Services startups - in the age of Product startups have been struggling for identity. Two reasons I could fathom are:  a) There is a proliferation of mass skills b) These skills are means and not the end.   
Services companies talk about what they can do, and not related to customer needs.  A product has a tangible output - it either solves a problem or it does not.  Services on the other hand avoid being tangible - and are offered as a time based or an activity based offering, and therefore, miss the customer context.  
Create product frameworks through applying core competency

Outcome based service contracts solve some of these problems.   But everybody claims to be the best, and have their own set of references to show.  So how does the customer make an objective choice.  I have seen requirements floating on social networks and a host of 'service providers' jump on to the requirement.   And nobody does even a 'sales pitch'.   The result - low conversion rate, and even if a project comes on, it is a low cost, small piece of work.

One of my customer has realized that in each service portfolio, there emerges a clear set of skills or 'sweet spot'.  This is called 'core competency'.   Now core competency essentially means that you are good at something and when repeated done, you have enough experience to deliver as per customer's expectation.   While like other service providers, he fights through the maze to get those projects; but he did one more - he started identifying problems, and patterns that his 'core competency' could repeatedly solve.  He created a product or a framework out of how a problem can be solved by upfront deployment of this framework.  

This meant that there was a problem, and then the framework became the solution.   All he had to do was to then make customer's explore and acknowledge the problem, and then the need was established.  His sales conversions have now leapfrogged.   Buoyed by this success, he is now creating more frameworks or near-products.   And for the customer, they are happy to deploy these frameworks, as they see now 'tangible' results.

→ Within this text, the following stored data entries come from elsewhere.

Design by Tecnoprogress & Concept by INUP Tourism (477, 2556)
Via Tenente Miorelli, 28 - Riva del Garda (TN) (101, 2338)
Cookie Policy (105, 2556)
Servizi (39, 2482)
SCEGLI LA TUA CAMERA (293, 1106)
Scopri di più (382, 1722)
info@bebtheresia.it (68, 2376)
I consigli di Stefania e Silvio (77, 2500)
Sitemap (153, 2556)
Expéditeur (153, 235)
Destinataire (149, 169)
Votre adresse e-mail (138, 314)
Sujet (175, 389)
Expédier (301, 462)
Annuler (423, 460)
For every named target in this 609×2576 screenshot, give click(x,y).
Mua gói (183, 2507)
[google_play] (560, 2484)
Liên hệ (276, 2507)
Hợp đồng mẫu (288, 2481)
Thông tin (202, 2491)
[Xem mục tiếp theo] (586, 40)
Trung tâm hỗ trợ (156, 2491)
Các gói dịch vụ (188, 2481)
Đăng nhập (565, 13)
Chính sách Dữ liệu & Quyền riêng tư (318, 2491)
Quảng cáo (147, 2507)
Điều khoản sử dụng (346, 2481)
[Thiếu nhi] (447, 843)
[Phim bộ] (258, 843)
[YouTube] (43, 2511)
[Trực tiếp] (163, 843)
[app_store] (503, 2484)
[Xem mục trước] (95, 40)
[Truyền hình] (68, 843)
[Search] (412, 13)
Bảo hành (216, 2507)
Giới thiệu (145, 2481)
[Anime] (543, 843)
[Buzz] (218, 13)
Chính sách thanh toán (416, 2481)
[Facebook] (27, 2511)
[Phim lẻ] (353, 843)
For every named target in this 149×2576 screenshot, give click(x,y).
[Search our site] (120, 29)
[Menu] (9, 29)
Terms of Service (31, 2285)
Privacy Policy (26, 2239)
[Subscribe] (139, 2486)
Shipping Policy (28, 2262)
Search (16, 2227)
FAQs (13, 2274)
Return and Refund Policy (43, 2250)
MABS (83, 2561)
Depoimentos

What is key here is that we helped our client to move from core-competency based services to  'applied core competency'.   This is a near-product, and customers can therefore related more.   Eventually, most services companies will have to decide whether they will be generic and offer skilled or time based services or create 'applied core competency frameworks'.   
  • Identify that service that you have done repeatedly well as a team. 
  • Make a clear framework - process, decision metrics, input and output parameters and boundary conditions. 
  • Package this with clear use cases.   Automate if necessary. 
  • Apply this framework with amenable customers, and then measure results. 
  • Boldly track and see how you can perfect to improve the results. 
  • Package this into a product - with clear deployment plan and boundary conditions.   Add customization as an extra layer, than as a ready-made service.
  • Coach your sales team to sell it as a problem-solving product, than a plain service.   
These steps are simple, and can be used to convert 'generic' services into 'applied frameworks'.